### Work order
Exactly the lines from the one containing "Instruction: Click the" through the end of the listing below are required, restated word for word and without pictures.
━━━━━ Recorded information
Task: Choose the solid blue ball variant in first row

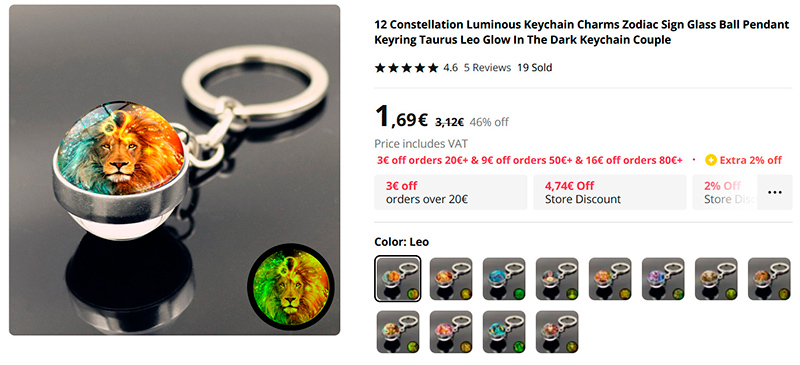Action: (504, 279)
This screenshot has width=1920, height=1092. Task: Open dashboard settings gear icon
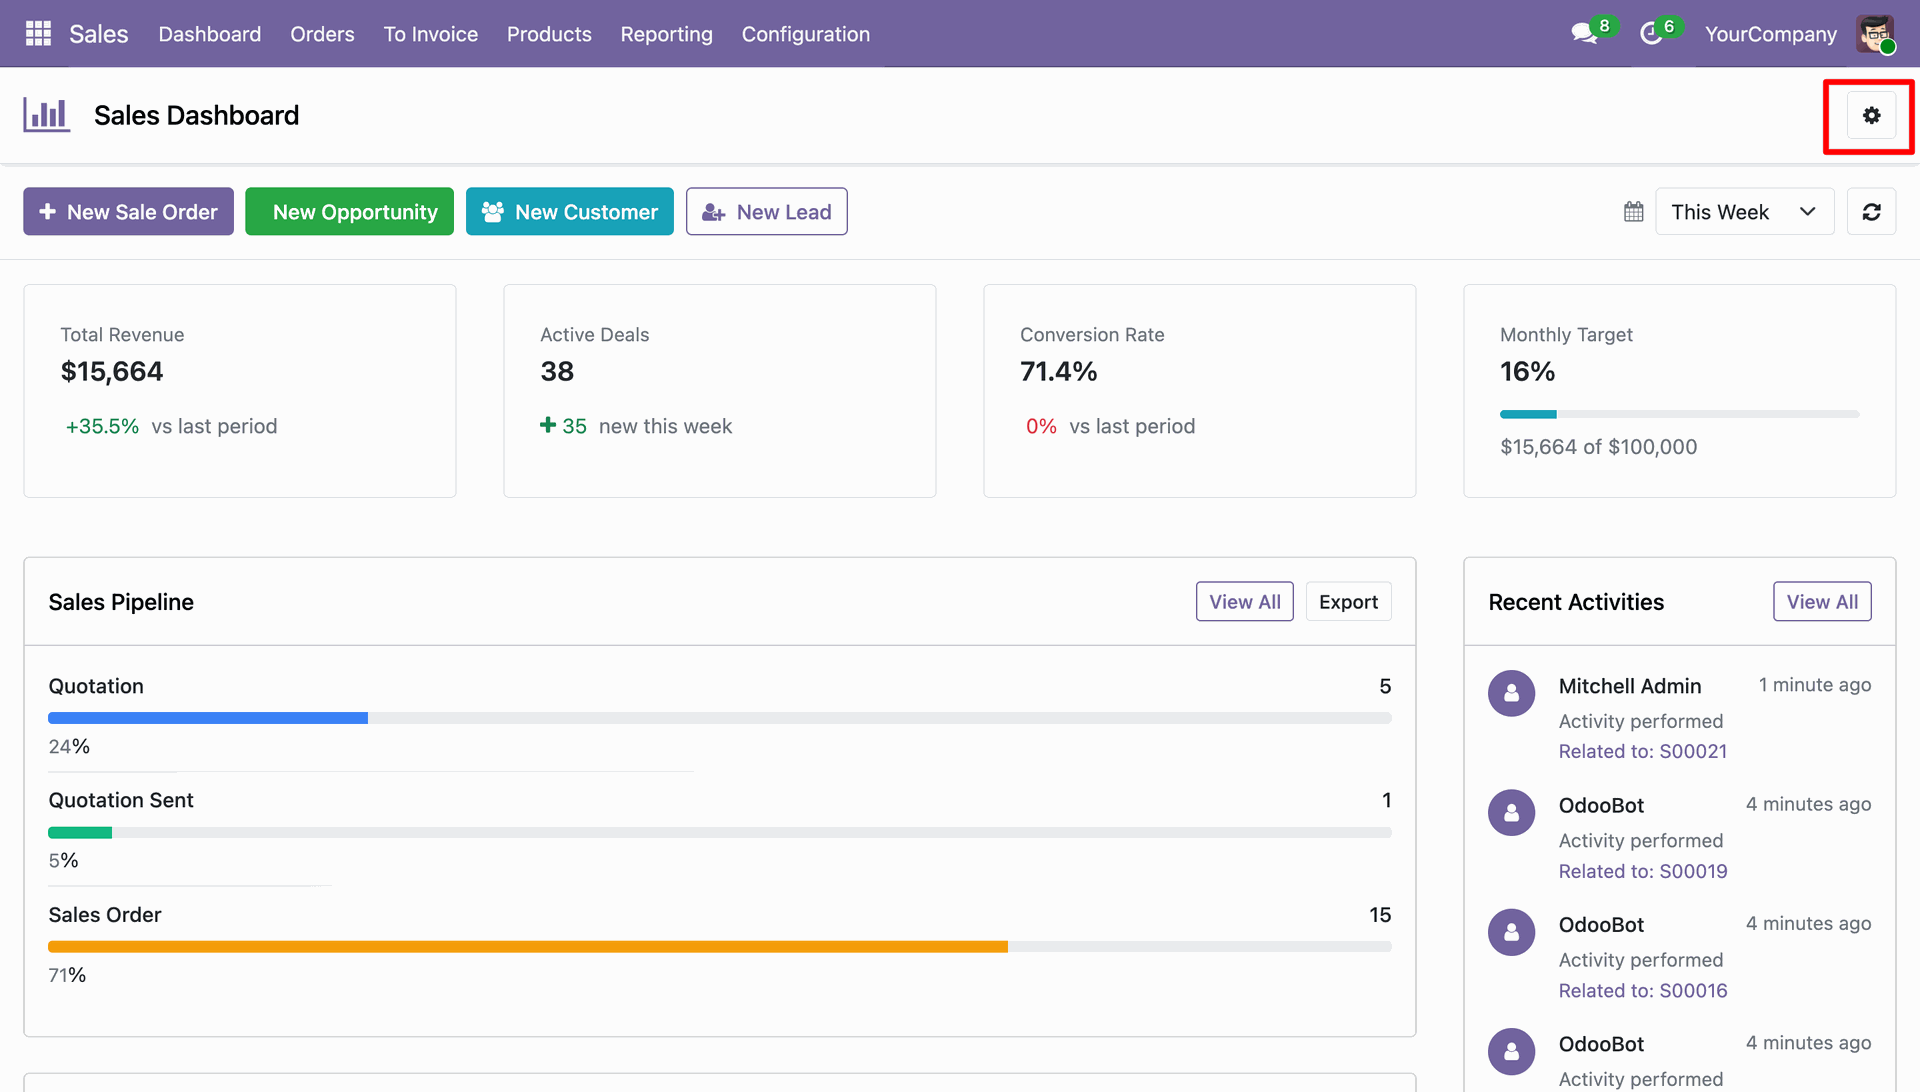[1871, 116]
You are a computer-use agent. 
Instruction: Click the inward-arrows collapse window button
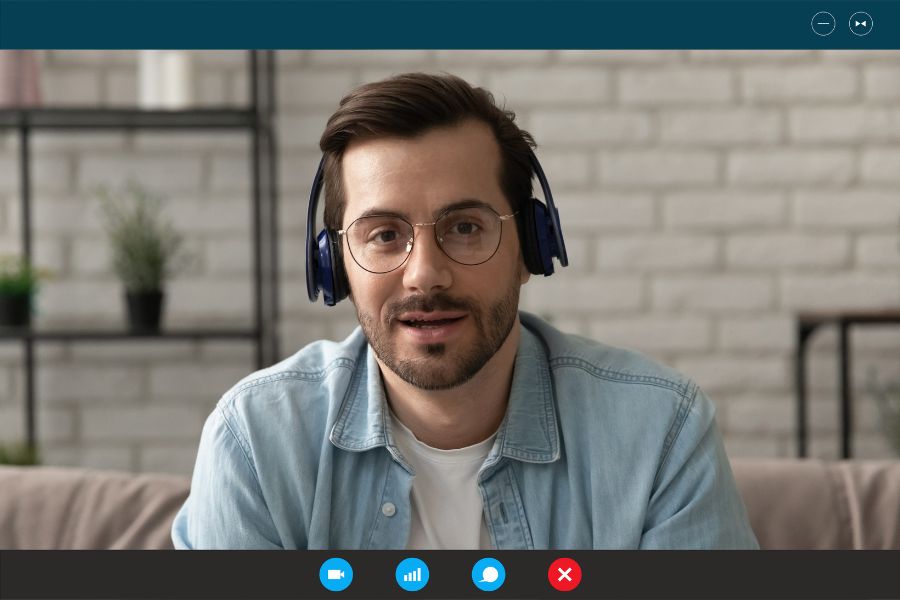pyautogui.click(x=861, y=24)
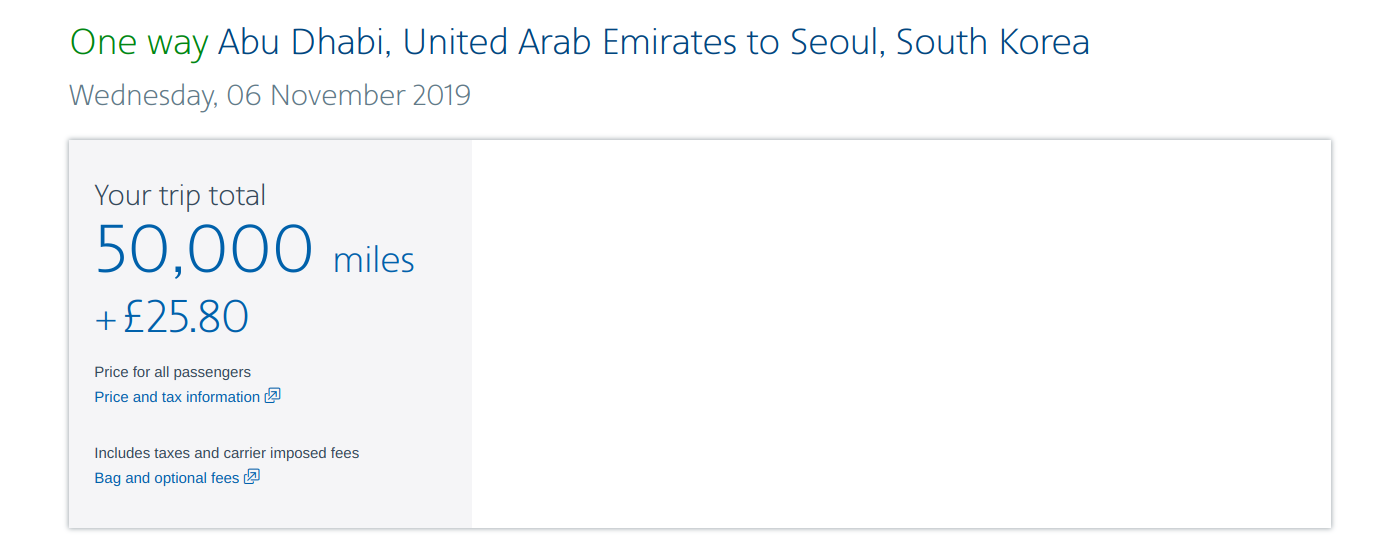Open the Bag and optional fees link

coord(167,478)
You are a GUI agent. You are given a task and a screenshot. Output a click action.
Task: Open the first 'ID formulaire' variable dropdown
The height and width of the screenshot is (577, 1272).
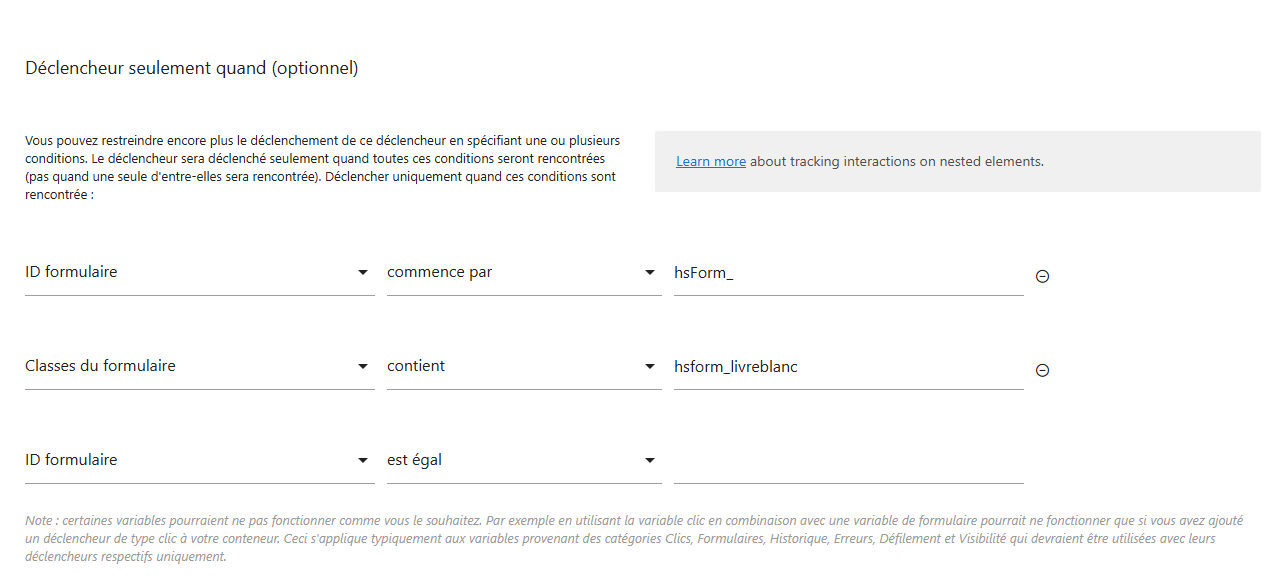pos(199,273)
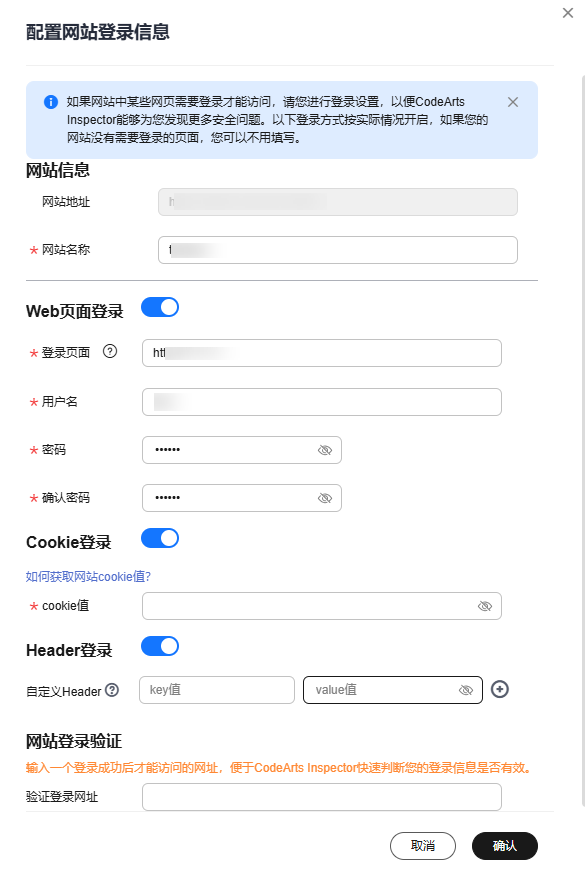Show password in 密码 field eye icon
585x875 pixels.
pos(325,450)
━━━━━━━━━━
### Result of this exercise
Instruction: Click the inward-arrows collapse window button
pyautogui.click(x=861, y=24)
Open the Bag and optional fees link

coord(167,478)
You are a GUI agent. You are given a task and a screenshot. Output a click action.
Task: Open the first 'ID formulaire' variable dropdown
The height and width of the screenshot is (577, 1272).
pos(199,273)
Show password in 密码 field eye icon
585x875 pixels.
pos(325,450)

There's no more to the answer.